_Task data_:
##########

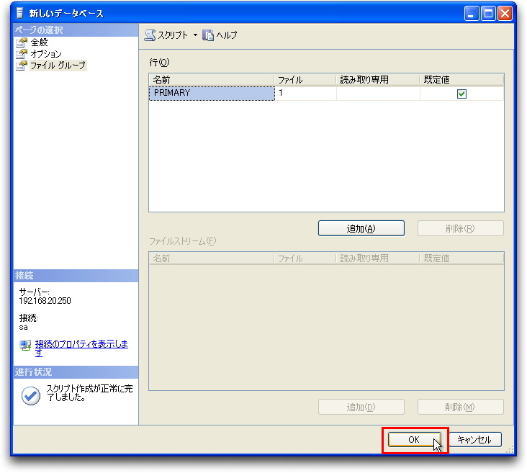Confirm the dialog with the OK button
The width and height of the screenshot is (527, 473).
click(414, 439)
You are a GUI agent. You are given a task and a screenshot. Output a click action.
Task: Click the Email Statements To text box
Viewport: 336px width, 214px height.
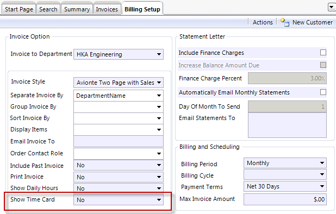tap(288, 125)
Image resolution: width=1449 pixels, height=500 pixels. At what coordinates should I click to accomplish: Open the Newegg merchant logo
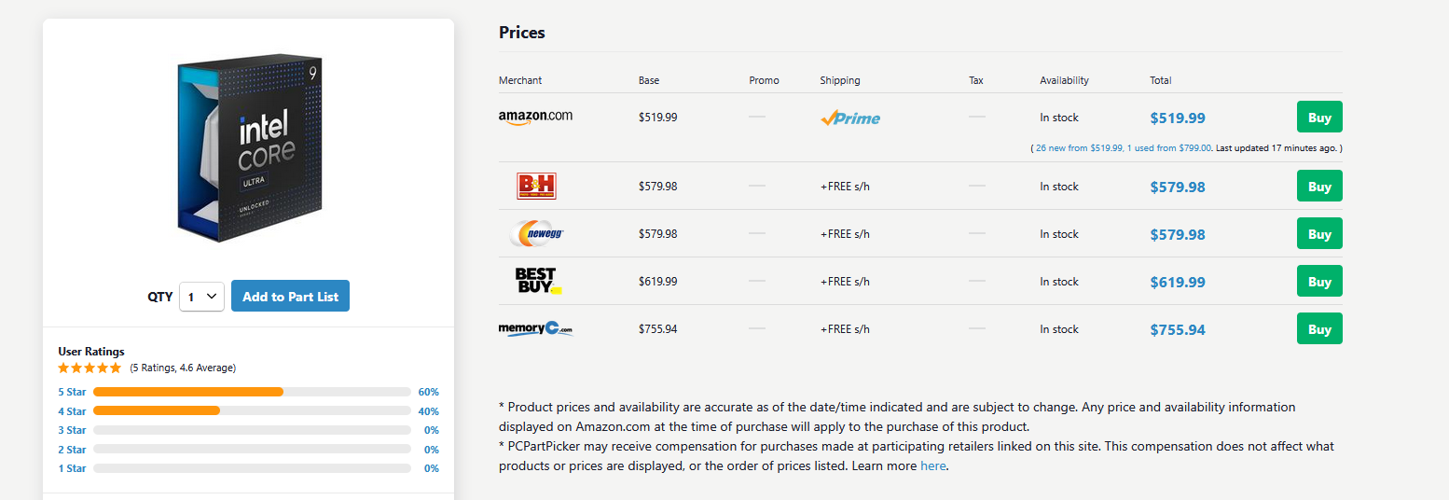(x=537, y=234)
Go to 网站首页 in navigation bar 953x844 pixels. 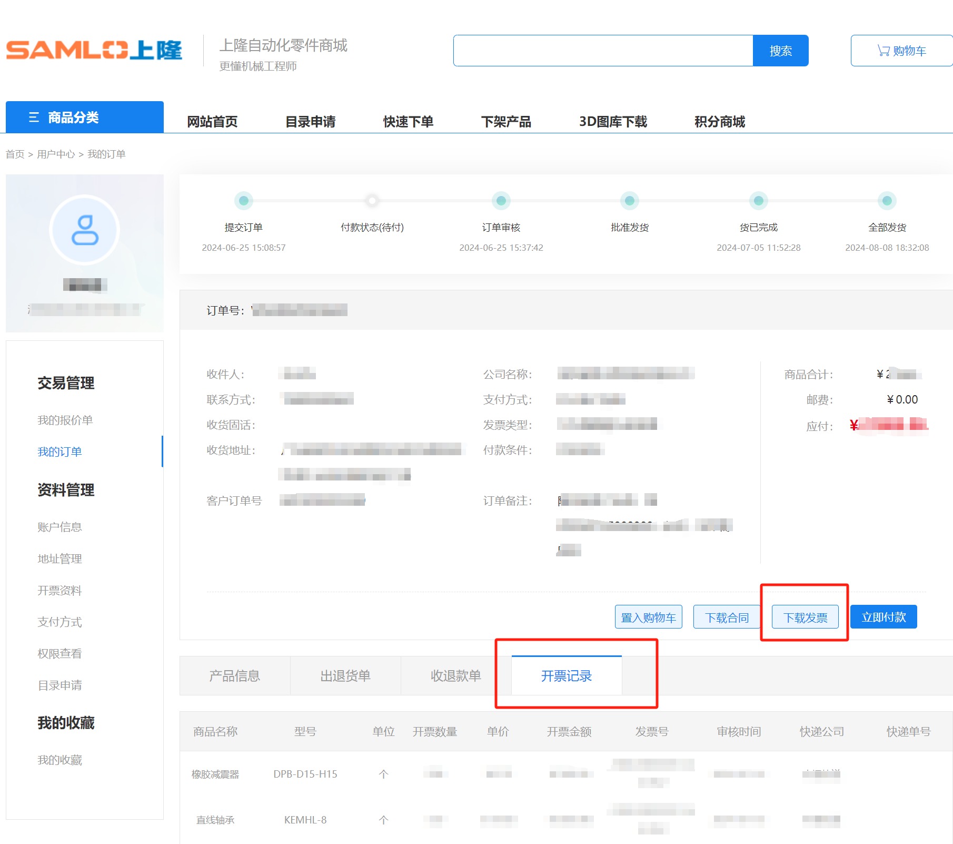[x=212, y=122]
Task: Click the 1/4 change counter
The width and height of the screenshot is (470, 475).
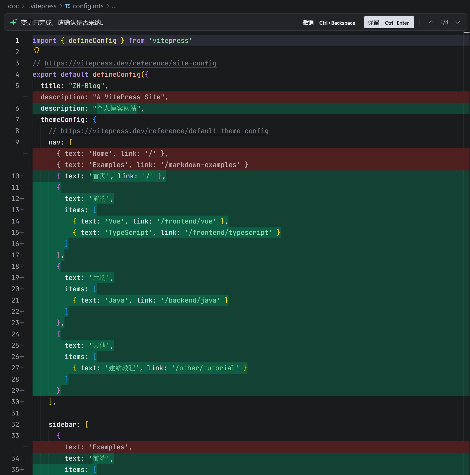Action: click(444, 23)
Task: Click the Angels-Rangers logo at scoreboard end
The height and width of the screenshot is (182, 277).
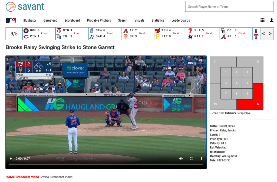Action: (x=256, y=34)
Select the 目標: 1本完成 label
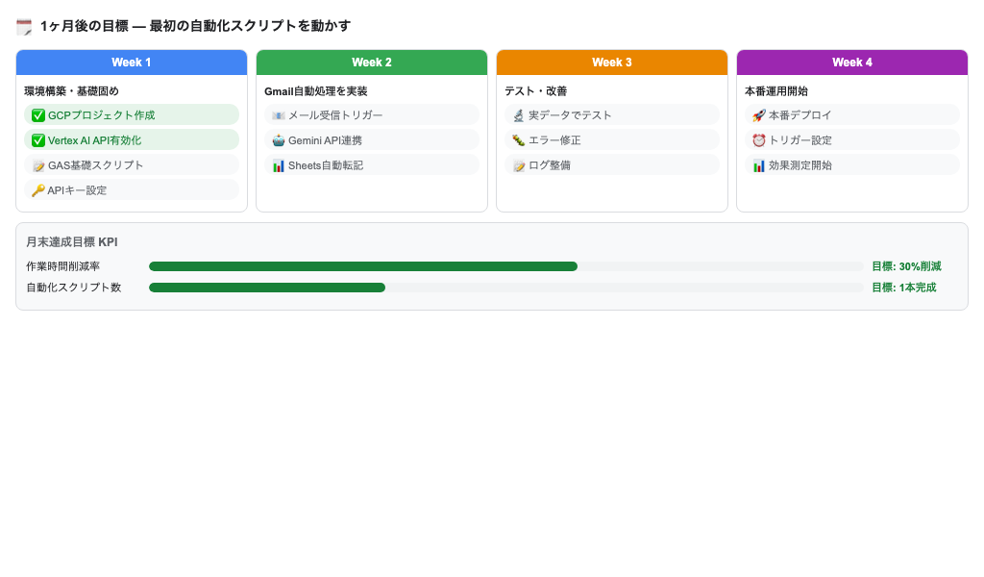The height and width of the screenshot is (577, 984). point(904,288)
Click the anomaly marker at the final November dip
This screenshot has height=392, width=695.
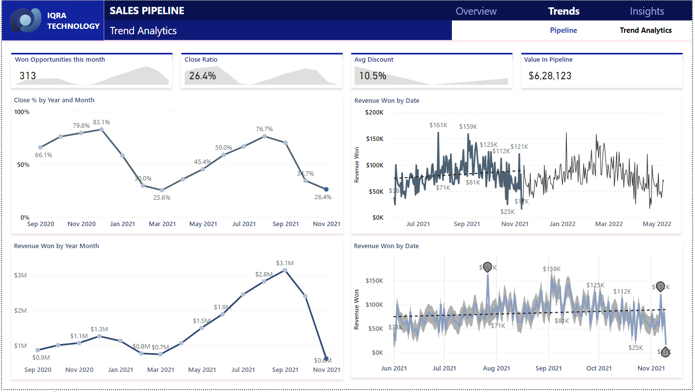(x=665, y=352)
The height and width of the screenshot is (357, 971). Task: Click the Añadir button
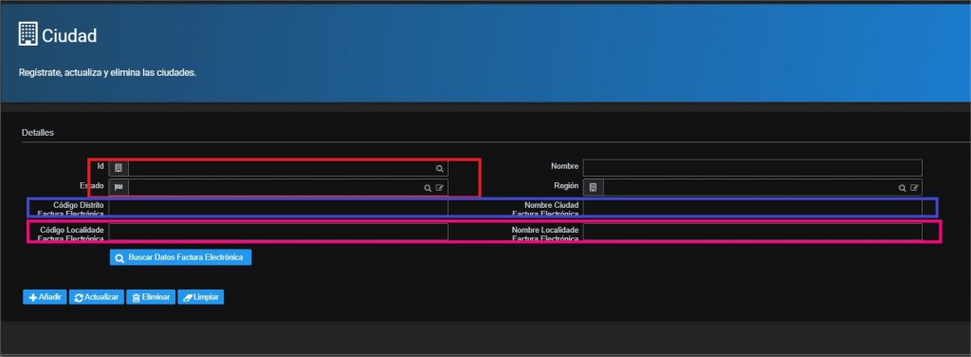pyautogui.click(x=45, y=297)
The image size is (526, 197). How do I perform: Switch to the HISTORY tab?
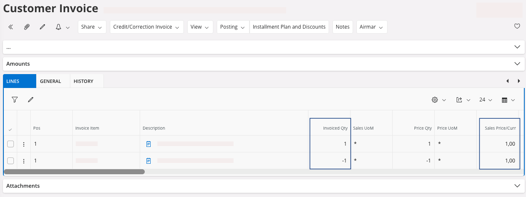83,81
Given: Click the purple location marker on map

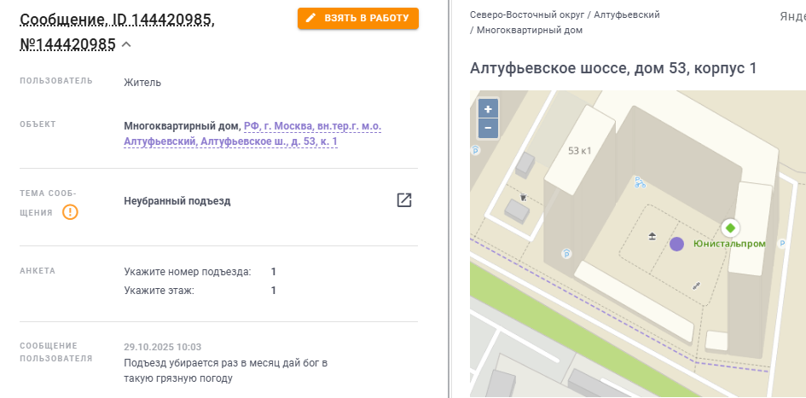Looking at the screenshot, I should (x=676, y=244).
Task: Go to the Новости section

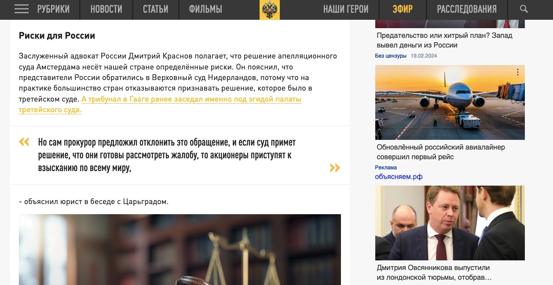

##########

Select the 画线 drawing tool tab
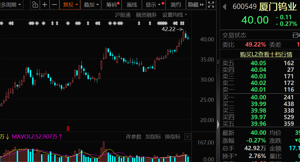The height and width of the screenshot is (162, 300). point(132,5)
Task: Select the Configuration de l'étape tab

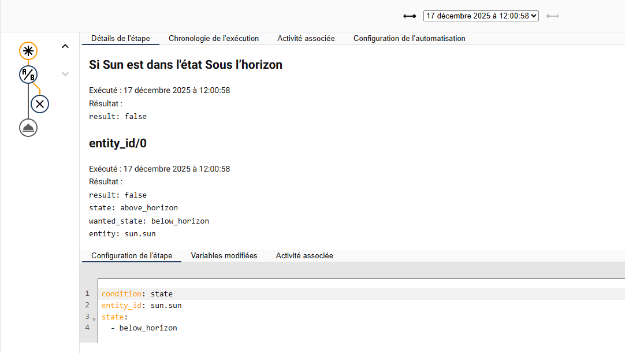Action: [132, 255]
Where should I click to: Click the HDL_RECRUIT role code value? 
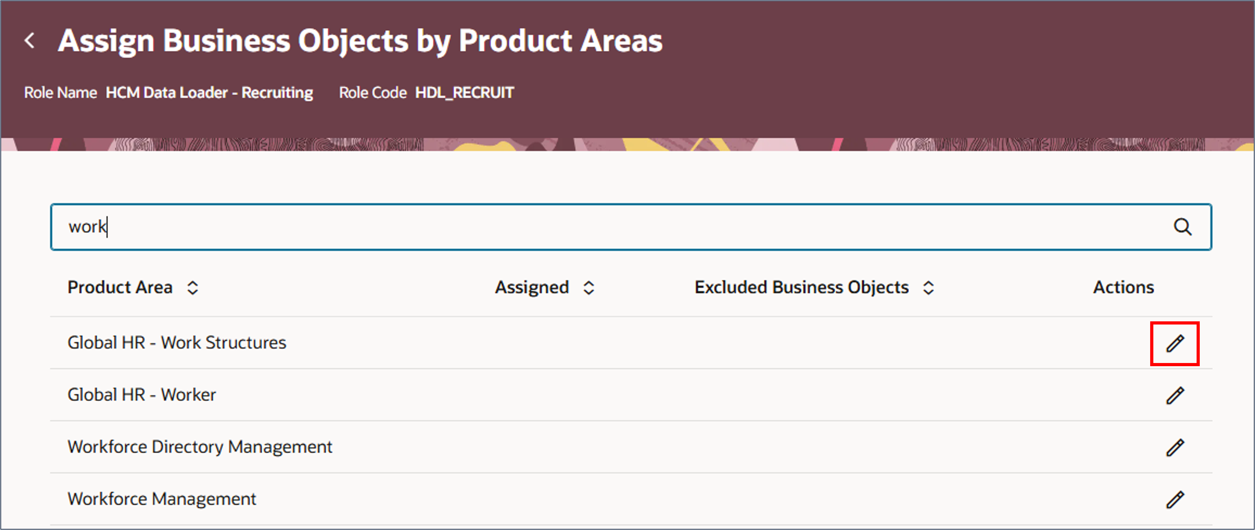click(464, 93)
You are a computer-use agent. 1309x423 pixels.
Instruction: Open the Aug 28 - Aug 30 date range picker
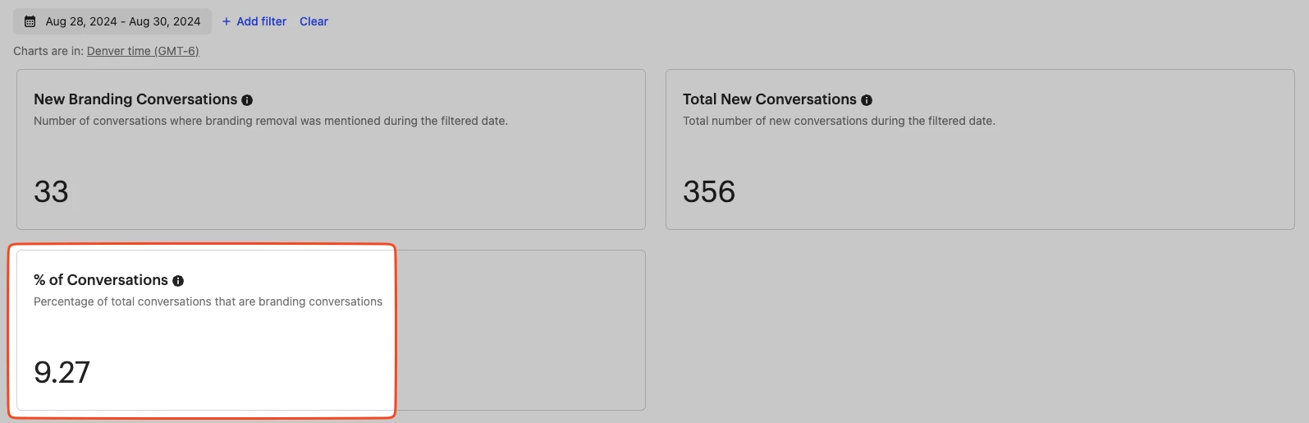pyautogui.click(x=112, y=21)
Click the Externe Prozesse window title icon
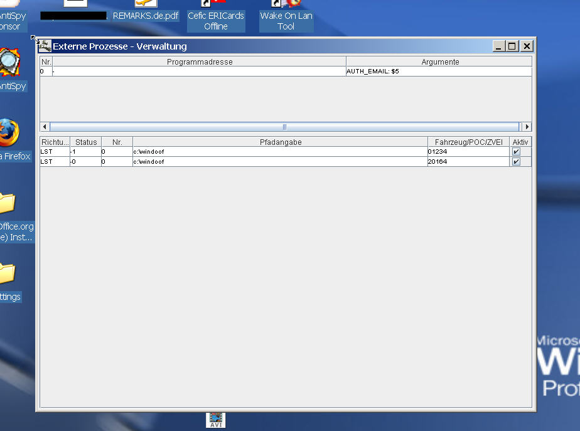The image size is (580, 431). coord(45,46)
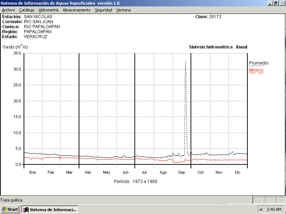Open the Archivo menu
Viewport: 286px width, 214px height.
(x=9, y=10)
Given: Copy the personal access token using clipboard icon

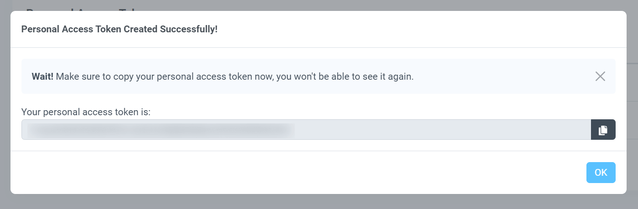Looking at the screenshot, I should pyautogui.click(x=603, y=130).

##########

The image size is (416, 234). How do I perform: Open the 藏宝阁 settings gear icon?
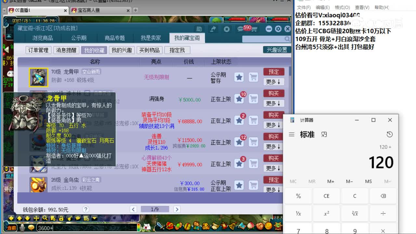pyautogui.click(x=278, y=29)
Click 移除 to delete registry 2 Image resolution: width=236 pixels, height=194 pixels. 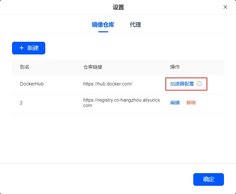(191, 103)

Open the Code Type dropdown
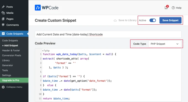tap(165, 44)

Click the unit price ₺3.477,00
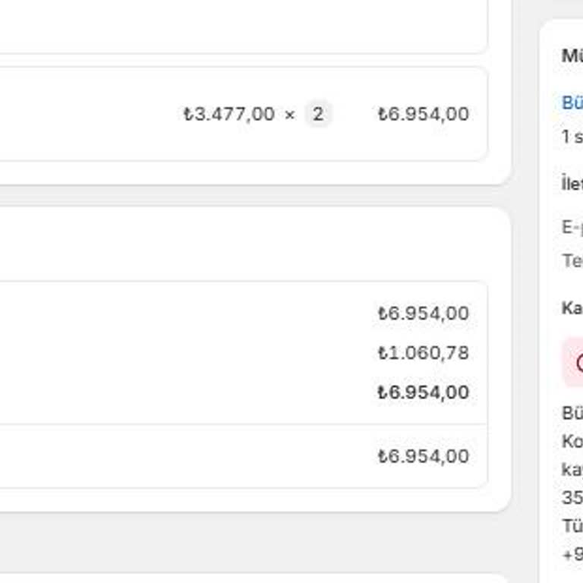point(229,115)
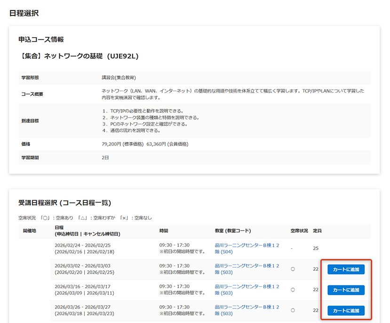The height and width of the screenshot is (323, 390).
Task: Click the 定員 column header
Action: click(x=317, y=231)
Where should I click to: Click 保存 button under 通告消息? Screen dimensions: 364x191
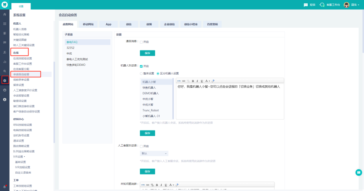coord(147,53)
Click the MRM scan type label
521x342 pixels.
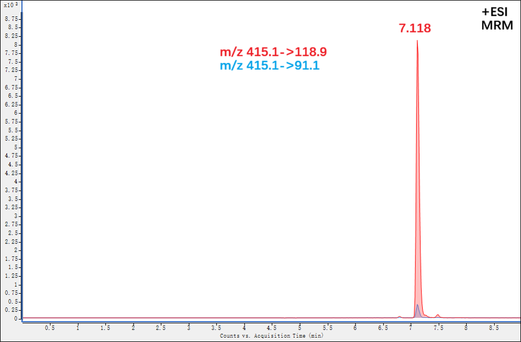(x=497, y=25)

##########

Find the line with "This screenshot has height=392, width=695." and the line with "Task: Go to the Новости section" in the records above. Copy both and all lines between them exactly, without pictures.

This screenshot has height=392, width=695.
(x=665, y=352)
The height and width of the screenshot is (357, 971). Task: Click the Añadir button
pyautogui.click(x=45, y=297)
The image size is (526, 197). How do I perform: Switch to the HISTORY tab?
83,81
Given: Click the purple location marker on map

Looking at the screenshot, I should (x=676, y=244).
Task: Go to the Новости section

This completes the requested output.